_TASK GOAL_
Among the lines below, keep only those from the one containing "Image resolution: width=2576" through the one containing "Given: Decrease Node Size with the down arrow", and reproduce them exactly.

★ ★ ★

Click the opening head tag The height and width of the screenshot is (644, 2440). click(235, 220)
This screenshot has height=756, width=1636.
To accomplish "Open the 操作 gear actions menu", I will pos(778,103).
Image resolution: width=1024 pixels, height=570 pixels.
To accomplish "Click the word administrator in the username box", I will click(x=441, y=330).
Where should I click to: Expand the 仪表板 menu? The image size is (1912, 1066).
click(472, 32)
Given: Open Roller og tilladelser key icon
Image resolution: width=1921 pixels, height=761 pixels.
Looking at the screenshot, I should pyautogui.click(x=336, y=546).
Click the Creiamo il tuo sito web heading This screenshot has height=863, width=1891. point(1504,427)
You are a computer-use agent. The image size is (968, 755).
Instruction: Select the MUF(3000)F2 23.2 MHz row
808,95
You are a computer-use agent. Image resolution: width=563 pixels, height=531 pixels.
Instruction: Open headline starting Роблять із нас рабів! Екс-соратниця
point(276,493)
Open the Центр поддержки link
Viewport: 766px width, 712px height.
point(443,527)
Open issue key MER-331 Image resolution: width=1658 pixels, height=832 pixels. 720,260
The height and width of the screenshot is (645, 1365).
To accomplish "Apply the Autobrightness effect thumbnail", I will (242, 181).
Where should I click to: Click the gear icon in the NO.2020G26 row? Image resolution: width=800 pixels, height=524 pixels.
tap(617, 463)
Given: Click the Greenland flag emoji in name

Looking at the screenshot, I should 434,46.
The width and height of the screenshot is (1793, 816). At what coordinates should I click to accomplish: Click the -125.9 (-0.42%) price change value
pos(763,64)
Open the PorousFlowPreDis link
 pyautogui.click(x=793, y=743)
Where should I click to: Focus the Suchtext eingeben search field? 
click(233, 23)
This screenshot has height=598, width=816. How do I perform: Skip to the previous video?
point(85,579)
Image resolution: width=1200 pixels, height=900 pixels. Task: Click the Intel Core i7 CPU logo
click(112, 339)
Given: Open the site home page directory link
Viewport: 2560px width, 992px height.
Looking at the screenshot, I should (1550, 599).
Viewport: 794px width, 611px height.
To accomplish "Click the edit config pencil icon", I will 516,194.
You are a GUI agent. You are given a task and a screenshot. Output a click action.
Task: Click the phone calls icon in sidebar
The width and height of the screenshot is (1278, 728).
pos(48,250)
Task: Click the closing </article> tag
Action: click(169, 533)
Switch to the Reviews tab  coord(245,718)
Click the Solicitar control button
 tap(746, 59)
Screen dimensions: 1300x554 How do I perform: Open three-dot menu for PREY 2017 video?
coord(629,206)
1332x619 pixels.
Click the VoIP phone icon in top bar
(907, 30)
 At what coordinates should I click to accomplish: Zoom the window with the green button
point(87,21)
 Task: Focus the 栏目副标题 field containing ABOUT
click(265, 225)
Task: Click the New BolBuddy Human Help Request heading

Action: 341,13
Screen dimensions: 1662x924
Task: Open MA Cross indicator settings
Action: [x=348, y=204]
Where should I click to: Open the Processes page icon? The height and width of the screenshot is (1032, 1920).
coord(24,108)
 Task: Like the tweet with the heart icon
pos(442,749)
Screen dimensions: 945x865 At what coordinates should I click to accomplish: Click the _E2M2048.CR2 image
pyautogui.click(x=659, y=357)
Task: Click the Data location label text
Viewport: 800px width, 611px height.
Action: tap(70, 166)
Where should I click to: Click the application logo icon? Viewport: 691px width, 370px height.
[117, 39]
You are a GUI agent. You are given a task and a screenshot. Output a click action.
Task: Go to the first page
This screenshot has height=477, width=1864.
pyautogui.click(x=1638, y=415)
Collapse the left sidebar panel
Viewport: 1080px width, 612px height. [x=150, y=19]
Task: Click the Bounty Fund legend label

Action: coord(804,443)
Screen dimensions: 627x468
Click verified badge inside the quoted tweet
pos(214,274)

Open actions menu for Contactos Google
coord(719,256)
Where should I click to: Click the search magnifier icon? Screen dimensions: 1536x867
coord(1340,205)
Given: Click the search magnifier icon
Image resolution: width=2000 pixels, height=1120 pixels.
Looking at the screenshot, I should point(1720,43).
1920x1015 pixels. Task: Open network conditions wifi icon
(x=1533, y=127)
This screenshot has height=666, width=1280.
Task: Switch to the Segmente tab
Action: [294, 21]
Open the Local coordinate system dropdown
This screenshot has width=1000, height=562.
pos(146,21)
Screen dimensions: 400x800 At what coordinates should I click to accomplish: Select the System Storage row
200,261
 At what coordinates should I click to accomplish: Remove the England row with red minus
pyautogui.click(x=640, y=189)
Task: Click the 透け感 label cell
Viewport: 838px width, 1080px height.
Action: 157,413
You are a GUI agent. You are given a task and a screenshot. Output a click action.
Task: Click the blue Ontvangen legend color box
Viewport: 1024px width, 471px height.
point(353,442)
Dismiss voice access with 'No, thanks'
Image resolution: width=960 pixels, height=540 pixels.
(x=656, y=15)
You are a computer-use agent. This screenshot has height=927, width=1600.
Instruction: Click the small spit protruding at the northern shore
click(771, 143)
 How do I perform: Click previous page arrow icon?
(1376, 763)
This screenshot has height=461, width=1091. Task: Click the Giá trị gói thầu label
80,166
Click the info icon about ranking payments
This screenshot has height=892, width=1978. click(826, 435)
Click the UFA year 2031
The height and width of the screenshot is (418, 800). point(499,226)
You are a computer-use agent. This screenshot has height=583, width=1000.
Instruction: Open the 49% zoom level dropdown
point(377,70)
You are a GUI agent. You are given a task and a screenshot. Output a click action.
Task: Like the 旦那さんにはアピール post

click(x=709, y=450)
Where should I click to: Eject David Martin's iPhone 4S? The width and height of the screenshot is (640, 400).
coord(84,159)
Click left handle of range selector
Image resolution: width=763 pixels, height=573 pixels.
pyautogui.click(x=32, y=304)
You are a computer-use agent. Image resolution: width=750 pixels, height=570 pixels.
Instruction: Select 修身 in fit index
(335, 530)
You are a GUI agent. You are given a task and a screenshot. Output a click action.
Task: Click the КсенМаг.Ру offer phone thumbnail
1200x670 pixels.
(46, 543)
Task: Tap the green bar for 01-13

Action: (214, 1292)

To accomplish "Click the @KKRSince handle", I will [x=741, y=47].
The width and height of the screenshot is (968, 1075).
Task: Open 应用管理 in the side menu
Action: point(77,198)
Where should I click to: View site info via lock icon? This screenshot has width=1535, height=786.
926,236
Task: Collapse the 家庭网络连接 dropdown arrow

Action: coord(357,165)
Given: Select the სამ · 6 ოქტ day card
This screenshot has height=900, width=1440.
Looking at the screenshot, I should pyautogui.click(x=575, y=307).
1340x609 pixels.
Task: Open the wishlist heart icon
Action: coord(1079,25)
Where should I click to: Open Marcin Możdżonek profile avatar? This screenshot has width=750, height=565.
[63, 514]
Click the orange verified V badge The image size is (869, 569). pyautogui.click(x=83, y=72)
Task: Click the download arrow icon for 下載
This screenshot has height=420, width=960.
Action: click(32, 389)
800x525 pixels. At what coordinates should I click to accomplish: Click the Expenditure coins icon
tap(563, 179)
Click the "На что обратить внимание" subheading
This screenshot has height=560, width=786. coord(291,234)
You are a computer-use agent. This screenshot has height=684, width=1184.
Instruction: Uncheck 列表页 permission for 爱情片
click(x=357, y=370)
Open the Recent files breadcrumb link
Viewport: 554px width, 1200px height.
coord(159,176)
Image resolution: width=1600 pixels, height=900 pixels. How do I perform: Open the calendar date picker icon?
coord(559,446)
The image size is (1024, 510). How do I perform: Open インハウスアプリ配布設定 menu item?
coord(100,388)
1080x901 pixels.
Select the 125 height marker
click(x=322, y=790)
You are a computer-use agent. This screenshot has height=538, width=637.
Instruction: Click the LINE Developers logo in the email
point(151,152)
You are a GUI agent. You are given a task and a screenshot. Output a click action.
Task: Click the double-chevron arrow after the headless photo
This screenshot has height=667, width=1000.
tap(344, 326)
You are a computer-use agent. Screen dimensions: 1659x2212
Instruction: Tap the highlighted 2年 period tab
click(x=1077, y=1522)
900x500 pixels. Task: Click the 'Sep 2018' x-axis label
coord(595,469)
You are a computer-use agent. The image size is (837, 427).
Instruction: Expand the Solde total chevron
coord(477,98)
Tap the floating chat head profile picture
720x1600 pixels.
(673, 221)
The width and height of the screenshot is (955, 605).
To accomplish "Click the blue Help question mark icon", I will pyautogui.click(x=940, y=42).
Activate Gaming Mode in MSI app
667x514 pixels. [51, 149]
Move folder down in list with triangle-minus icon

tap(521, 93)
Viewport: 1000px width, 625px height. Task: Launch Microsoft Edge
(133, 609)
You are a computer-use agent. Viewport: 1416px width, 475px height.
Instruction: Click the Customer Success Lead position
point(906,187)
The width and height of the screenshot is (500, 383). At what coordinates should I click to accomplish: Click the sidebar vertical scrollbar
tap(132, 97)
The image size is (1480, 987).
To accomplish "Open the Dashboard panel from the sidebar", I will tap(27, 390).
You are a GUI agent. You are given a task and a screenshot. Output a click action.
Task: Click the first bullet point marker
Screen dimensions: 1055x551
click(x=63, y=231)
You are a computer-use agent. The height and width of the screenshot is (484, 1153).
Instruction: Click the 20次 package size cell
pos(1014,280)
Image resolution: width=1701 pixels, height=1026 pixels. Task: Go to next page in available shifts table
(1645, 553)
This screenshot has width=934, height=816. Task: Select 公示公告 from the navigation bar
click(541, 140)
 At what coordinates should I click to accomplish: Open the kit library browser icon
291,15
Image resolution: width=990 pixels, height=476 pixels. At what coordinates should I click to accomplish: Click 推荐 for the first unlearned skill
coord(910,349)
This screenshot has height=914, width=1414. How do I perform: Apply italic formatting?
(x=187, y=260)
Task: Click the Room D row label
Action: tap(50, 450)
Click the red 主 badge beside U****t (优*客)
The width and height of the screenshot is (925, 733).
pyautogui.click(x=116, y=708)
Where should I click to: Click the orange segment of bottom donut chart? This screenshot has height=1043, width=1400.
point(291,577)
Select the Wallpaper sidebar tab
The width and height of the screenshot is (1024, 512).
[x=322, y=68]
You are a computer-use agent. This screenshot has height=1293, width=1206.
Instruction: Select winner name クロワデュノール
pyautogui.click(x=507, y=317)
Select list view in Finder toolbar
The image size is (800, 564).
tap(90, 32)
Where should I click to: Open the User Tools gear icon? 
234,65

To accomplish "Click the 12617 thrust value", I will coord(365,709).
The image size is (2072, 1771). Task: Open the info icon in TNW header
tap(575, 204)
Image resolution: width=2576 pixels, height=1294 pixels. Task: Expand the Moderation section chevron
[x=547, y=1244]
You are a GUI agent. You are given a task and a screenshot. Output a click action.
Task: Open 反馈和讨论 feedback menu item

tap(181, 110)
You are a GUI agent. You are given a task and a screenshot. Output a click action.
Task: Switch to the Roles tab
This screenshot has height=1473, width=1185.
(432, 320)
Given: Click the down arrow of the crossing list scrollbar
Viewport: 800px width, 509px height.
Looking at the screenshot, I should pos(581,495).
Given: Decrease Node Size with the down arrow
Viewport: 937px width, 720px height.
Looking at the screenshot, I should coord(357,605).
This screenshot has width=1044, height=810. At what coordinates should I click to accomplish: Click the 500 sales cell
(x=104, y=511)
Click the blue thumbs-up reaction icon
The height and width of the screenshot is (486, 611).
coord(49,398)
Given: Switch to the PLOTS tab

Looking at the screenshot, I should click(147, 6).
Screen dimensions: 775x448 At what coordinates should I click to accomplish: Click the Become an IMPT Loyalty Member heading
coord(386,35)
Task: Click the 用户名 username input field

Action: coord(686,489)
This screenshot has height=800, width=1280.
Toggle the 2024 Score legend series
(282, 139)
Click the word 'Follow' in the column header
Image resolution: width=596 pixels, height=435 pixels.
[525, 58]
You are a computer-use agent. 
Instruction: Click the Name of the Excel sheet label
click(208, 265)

★ ★ ★

_SOLUTION FOR THIS PROBLEM_
Image resolution: width=2576 pixels, height=1294 pixels. Task: Expand the Moderation section chevron
[x=547, y=1244]
You are a GUI agent. You are given a task and a screenshot. Output a click action.
Task: Open 反馈和讨论 feedback menu item

tap(181, 110)
You are a GUI agent. You are given a task and a screenshot. Output a click action.
Task: Switch to the Roles tab
This screenshot has height=1473, width=1185.
(432, 320)
Given: Click the down arrow of the crossing list scrollbar
Viewport: 800px width, 509px height.
Looking at the screenshot, I should pos(581,495).
Given: Decrease Node Size with the down arrow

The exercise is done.